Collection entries
═══
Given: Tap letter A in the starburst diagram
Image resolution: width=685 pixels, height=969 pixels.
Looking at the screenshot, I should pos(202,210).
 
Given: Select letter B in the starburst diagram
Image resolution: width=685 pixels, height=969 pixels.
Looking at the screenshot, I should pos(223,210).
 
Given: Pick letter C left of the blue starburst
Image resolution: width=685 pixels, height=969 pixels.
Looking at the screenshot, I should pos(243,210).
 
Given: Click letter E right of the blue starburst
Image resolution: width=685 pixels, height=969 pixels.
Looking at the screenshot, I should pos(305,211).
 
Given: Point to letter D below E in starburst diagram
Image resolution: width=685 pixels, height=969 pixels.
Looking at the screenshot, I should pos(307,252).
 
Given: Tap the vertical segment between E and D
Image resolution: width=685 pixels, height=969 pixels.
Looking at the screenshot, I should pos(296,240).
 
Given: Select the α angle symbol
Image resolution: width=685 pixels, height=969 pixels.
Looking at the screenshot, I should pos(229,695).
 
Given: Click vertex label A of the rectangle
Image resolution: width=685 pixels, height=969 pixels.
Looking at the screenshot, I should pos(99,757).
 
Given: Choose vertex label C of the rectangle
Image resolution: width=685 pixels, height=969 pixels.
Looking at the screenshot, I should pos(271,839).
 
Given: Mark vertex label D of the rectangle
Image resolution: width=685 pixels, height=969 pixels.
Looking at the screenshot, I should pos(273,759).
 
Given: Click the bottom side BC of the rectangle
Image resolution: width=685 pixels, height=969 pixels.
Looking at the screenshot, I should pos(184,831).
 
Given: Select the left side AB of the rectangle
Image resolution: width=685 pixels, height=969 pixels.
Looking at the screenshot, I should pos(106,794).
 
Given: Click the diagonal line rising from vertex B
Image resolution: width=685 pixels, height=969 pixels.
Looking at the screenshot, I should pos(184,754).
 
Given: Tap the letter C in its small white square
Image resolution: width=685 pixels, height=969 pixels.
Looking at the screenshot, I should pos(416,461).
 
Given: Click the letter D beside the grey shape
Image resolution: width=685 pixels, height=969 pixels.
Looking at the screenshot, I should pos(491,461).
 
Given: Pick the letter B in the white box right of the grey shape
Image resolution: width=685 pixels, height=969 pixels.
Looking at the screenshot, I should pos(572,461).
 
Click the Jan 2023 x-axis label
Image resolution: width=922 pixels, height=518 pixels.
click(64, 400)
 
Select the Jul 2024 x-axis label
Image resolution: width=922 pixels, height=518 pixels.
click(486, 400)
═══
## Set task
Reproduce the entries from the line containing "Select the Jul 2024 x-axis label" through the end of the entries, swapping "Jul 2024" for "Aug 2024" and changing nothing else.

## Answer to the exercise
Select the Aug 2024 x-axis label
Image resolution: width=922 pixels, height=518 pixels.
click(486, 400)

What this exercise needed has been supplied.